Désormais, c’est à la fois le flou et le vide juridiques qui provoquent la controverse. Exemple : le règlement intérieur de l’Assemblée constituante (ANC). «Le texte fondamental de l’OPPP pose lui-même des problèmes parce qu’il n’arrive pas à régler la situation de crise. De ce fait, le règlement intérieur de l’ANC ne pourra qu’aggraver la crise», poursuit Salsabik Klibi.
Ce règlement intérieur est le prolongement de l’organisation provisoire des pouvoirs publics.
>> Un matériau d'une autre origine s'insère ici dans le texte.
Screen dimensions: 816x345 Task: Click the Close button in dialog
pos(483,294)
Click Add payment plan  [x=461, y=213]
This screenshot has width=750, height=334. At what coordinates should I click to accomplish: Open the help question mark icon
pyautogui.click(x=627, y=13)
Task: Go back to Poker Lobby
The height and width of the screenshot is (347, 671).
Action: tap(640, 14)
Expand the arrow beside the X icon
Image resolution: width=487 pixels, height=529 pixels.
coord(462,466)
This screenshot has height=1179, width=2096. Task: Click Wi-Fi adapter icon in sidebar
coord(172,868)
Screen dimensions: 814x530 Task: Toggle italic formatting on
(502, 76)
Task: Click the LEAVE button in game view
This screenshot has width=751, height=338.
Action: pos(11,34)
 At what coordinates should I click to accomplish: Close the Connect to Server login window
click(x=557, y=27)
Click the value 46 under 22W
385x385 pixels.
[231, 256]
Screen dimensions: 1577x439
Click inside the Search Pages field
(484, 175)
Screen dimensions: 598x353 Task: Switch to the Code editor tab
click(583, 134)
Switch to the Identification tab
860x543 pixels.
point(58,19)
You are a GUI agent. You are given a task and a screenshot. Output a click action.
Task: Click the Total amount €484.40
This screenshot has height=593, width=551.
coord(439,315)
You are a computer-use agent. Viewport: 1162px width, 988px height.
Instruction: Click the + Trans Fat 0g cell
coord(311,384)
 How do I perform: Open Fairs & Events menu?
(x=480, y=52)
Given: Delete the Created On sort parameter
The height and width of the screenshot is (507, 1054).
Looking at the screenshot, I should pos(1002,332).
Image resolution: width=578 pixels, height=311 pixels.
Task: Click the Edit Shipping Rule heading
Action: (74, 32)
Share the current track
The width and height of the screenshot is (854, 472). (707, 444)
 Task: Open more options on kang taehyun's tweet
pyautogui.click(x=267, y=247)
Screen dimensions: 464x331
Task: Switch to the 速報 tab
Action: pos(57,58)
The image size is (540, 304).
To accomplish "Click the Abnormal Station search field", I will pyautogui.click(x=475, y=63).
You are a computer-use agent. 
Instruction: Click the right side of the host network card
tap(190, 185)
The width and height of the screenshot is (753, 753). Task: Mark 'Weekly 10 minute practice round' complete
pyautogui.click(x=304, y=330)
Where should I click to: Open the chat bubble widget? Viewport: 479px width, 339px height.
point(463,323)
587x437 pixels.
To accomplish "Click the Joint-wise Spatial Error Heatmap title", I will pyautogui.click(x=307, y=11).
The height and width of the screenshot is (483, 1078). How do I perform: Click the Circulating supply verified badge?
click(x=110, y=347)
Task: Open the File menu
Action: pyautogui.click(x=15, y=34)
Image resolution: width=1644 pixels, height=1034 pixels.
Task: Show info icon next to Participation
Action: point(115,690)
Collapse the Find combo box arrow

Ce texte qui comporte 143 articles se propose de détailler la loi relative à l’OPPP et de la compléter, mais en se limitant à une seule institution : l’ANC. La constitutionnaliste précise que le règlement intérieur privilégie la fonction législative de l’ANC sur la fonction constituante, ce qui explique inéluctablement la lenteur des travaux de l’ANC. Ainsi, le texte laisse à croire que cette institution est un parlement et non pas une organisation constituante, comme elle devrait l’être.
«Le droit n’est pas une baguette magique, nous affirme la constitutionnaliste Salsabil Klibi. Et de conclure «si on n’utilise pas le droit pour aboutir à des consensus, on ne pourra pas apporter de solutions à la crise politique. Le pouvoir en place doit avoir une volonté politique pour dépasser la crise en se basant sur l’arsenal juridique.»